* **WHAT THE TASK ASKS**: Convert the records below into a Markdown table with the columns Row and Line. Number each row and put one line of the records in it, leaving out blank lines.

* **DATA TO PROCESS**:
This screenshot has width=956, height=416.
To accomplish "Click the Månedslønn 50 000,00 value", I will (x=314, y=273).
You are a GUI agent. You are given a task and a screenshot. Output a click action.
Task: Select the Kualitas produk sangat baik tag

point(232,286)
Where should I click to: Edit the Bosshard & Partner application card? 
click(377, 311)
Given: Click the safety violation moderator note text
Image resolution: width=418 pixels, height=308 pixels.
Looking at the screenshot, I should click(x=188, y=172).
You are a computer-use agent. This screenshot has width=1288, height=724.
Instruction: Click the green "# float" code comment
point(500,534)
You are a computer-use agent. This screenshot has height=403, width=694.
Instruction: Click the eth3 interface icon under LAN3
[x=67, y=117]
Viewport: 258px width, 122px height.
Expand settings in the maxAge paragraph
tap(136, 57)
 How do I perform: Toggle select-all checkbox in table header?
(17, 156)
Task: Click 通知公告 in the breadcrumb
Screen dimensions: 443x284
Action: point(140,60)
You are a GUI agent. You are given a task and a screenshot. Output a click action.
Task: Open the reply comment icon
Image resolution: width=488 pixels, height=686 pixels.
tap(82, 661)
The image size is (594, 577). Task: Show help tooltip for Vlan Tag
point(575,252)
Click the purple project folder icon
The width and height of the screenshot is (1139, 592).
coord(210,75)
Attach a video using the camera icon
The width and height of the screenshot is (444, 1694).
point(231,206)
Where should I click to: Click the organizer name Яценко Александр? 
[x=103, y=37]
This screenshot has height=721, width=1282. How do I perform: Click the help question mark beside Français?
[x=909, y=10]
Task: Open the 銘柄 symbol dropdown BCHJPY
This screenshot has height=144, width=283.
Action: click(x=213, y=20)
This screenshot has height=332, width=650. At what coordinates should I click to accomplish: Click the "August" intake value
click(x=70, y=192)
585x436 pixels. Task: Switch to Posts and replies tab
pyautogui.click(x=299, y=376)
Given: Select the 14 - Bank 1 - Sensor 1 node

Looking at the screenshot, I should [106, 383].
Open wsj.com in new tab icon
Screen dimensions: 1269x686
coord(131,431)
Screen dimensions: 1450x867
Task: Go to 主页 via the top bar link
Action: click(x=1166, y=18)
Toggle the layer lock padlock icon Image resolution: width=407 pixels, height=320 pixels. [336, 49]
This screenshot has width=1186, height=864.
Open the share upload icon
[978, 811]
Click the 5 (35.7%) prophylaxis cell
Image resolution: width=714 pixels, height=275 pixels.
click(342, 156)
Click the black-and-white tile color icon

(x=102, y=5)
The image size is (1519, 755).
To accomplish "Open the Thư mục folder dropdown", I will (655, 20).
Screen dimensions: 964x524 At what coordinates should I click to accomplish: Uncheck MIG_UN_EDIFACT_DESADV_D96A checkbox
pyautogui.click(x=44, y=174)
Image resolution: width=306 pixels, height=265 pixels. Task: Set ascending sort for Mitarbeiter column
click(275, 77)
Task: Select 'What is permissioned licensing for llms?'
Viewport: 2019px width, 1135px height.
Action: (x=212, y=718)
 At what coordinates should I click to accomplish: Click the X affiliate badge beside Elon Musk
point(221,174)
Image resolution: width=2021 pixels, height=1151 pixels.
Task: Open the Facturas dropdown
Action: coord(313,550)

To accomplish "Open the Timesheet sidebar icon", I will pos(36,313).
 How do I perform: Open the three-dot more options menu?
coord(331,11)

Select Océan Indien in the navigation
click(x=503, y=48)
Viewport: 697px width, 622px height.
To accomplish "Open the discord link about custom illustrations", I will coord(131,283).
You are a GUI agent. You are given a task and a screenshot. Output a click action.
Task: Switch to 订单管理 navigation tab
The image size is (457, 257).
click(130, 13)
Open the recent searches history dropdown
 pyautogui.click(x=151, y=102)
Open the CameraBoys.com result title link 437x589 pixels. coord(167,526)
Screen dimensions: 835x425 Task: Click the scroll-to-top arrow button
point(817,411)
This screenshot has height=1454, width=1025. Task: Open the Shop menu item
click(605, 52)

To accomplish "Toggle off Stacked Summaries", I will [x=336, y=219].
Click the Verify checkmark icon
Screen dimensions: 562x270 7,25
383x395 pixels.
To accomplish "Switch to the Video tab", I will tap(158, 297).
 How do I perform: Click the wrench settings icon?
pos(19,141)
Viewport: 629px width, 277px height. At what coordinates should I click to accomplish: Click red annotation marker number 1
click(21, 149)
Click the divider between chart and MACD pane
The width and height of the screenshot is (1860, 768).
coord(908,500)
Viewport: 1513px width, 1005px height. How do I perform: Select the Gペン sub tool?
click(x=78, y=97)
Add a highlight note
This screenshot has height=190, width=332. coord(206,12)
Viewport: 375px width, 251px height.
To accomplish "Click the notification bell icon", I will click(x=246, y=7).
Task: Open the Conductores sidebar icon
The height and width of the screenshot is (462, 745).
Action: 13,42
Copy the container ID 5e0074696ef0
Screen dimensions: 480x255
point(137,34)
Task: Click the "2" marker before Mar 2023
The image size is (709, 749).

* **OUTPUT**:
| Row | Line |
|---|---|
| 1 | This screenshot has width=956, height=416. |
| 2 | To accomplish "Click the Månedslønn 50 000,00 value", I will (x=314, y=273). |
| 3 | You are a GUI agent. You are given a task and a screenshot. Output a click action. |
| 4 | Task: Select the Kualitas produk sangat baik tag |
| 5 | point(232,286) |
| 6 | Where should I click to: Edit the Bosshard & Partner application card?  |
| 7 | click(377, 311) |
| 8 | Given: Click the safety violation moderator note text |
| 9 | Image resolution: width=418 pixels, height=308 pixels. |
| 10 | Looking at the screenshot, I should click(x=188, y=172). |
| 11 | You are a computer-use agent. This screenshot has width=1288, height=724. |
| 12 | Instruction: Click the green "# float" code comment |
| 13 | point(500,534) |
| 14 | You are a computer-use agent. This screenshot has height=403, width=694. |
| 15 | Instruction: Click the eth3 interface icon under LAN3 |
| 16 | [x=67, y=117] |
| 17 | Viewport: 258px width, 122px height. |
| 18 | Expand settings in the maxAge paragraph |
| 19 | tap(136, 57) |
| 20 |  How do I perform: Toggle select-all checkbox in table header? |
| 21 | (17, 156) |
| 22 | Task: Click 通知公告 in the breadcrumb |
| 23 | Screen dimensions: 443x284 |
| 24 | Action: point(140,60) |
| 25 | You are a GUI agent. You are given a task and a screenshot. Output a click action. |
| 26 | Task: Open the reply comment icon |
| 27 | Image resolution: width=488 pixels, height=686 pixels. |
| 28 | tap(82, 661) |
| 29 | The image size is (594, 577). Task: Show help tooltip for Vlan Tag |
| 30 | point(575,252) |
| 31 | Click the purple project folder icon |
| 32 | The width and height of the screenshot is (1139, 592). |
| 33 | coord(210,75) |
| 34 | Attach a video using the camera icon |
| 35 | The width and height of the screenshot is (444, 1694). |
| 36 | point(231,206) |
| 37 | Where should I click to: Click the organizer name Яценко Александр?  |
| 38 | [x=103, y=37] |
| 39 | This screenshot has height=721, width=1282. How do I perform: Click the help question mark beside Français? |
| 40 | [x=909, y=10] |
| 41 | Task: Open the 銘柄 symbol dropdown BCHJPY |
| 42 | This screenshot has height=144, width=283. |
| 43 | Action: click(x=213, y=20) |
| 44 | This screenshot has height=332, width=650. At what coordinates should I click to accomplish: Click the "August" intake value |
| 45 | click(x=70, y=192) |
| 46 | 585x436 pixels. Task: Switch to Posts and replies tab |
| 47 | pyautogui.click(x=299, y=376) |
| 48 | Given: Select the 14 - Bank 1 - Sensor 1 node |
| 49 | Looking at the screenshot, I should [106, 383]. |
| 50 | Open wsj.com in new tab icon |
| 51 | Screen dimensions: 1269x686 |
| 52 | coord(131,431) |
| 53 | Screen dimensions: 1450x867 |
| 54 | Task: Go to 主页 via the top bar link |
| 55 | Action: click(x=1166, y=18) |
| 56 | Toggle the layer lock padlock icon Image resolution: width=407 pixels, height=320 pixels. [336, 49] |
| 57 | This screenshot has width=1186, height=864. |
| 58 | Open the share upload icon |
| 59 | [978, 811] |
| 60 | Click the 5 (35.7%) prophylaxis cell |
| 61 | Image resolution: width=714 pixels, height=275 pixels. |
| 62 | click(342, 156) |
| 63 | Click the black-and-white tile color icon |
| 64 | (x=102, y=5) |
| 65 | The image size is (1519, 755). |
| 66 | To accomplish "Open the Thư mục folder dropdown", I will (655, 20). |
| 67 | Screen dimensions: 964x524 At what coordinates should I click to accomplish: Uncheck MIG_UN_EDIFACT_DESADV_D96A checkbox |
| 68 | pyautogui.click(x=44, y=174) |
| 69 | Image resolution: width=306 pixels, height=265 pixels. Task: Set ascending sort for Mitarbeiter column |
| 70 | click(275, 77) |
| 71 | Task: Select 'What is permissioned licensing for llms?' |
| 72 | Viewport: 2019px width, 1135px height. |
| 73 | Action: (x=212, y=718) |
| 74 |  At what coordinates should I click to accomplish: Click the X affiliate badge beside Elon Musk |
| 75 | point(221,174) |
| 76 | Image resolution: width=2021 pixels, height=1151 pixels. |
| 77 | Task: Open the Facturas dropdown |
| 78 | Action: coord(313,550) |
| 79 | To accomplish "Open the Timesheet sidebar icon", I will pos(36,313). |
| 80 |  How do I perform: Open the three-dot more options menu? |
| 81 | coord(331,11) |
| 82 | Select Océan Indien in the navigation |
| 83 | click(x=503, y=48) |
| 84 | Viewport: 697px width, 622px height. |
| 85 | To accomplish "Open the discord link about custom illustrations", I will coord(131,283). |
| 86 | You are a GUI agent. You are given a task and a screenshot. Output a click action. |
| 87 | Task: Switch to 订单管理 navigation tab |
| 88 | The image size is (457, 257). |
| 89 | click(130, 13) |
| 90 | Open the recent searches history dropdown |
| 91 |  pyautogui.click(x=151, y=102) |
| 92 | Open the CameraBoys.com result title link 437x589 pixels. coord(167,526) |
| 93 | Screen dimensions: 835x425 Task: Click the scroll-to-top arrow button |
| 94 | point(817,411) |
| 95 | This screenshot has height=1454, width=1025. Task: Open the Shop menu item |
| 96 | click(605, 52) |
| 97 | To accomplish "Toggle off Stacked Summaries", I will [x=336, y=219]. |
| 98 | Click the Verify checkmark icon |
| 99 | Screen dimensions: 562x270 7,25 |
| 100 | 383x395 pixels. |
| 101 | To accomplish "Switch to the Video tab", I will tap(158, 297). |
| 102 |  How do I perform: Click the wrench settings icon? |
| 103 | pos(19,141) |
| 104 | Viewport: 629px width, 277px height. At what coordinates should I click to accomplish: Click red annotation marker number 1 |
| 105 | click(21, 149) |
| 106 | Click the divider between chart and MACD pane |
| 107 | The width and height of the screenshot is (1860, 768). |
| 108 | coord(908,500) |
| 109 | Viewport: 1513px width, 1005px height. How do I perform: Select the Gペン sub tool? |
| 110 | click(x=78, y=97) |
| 111 | Add a highlight note |
| 112 | This screenshot has height=190, width=332. coord(206,12) |
| 113 | Viewport: 375px width, 251px height. |
| 114 | To accomplish "Click the notification bell icon", I will click(x=246, y=7). |
| 115 | Task: Open the Conductores sidebar icon |
| 116 | The height and width of the screenshot is (462, 745). |
| 117 | Action: 13,42 |
| 118 | Copy the container ID 5e0074696ef0 |
| 119 | Screen dimensions: 480x255 |
| 120 | point(137,34) |
| 121 | Task: Click the "2" marker before Mar 2023 |
| 122 | The image size is (709, 749). |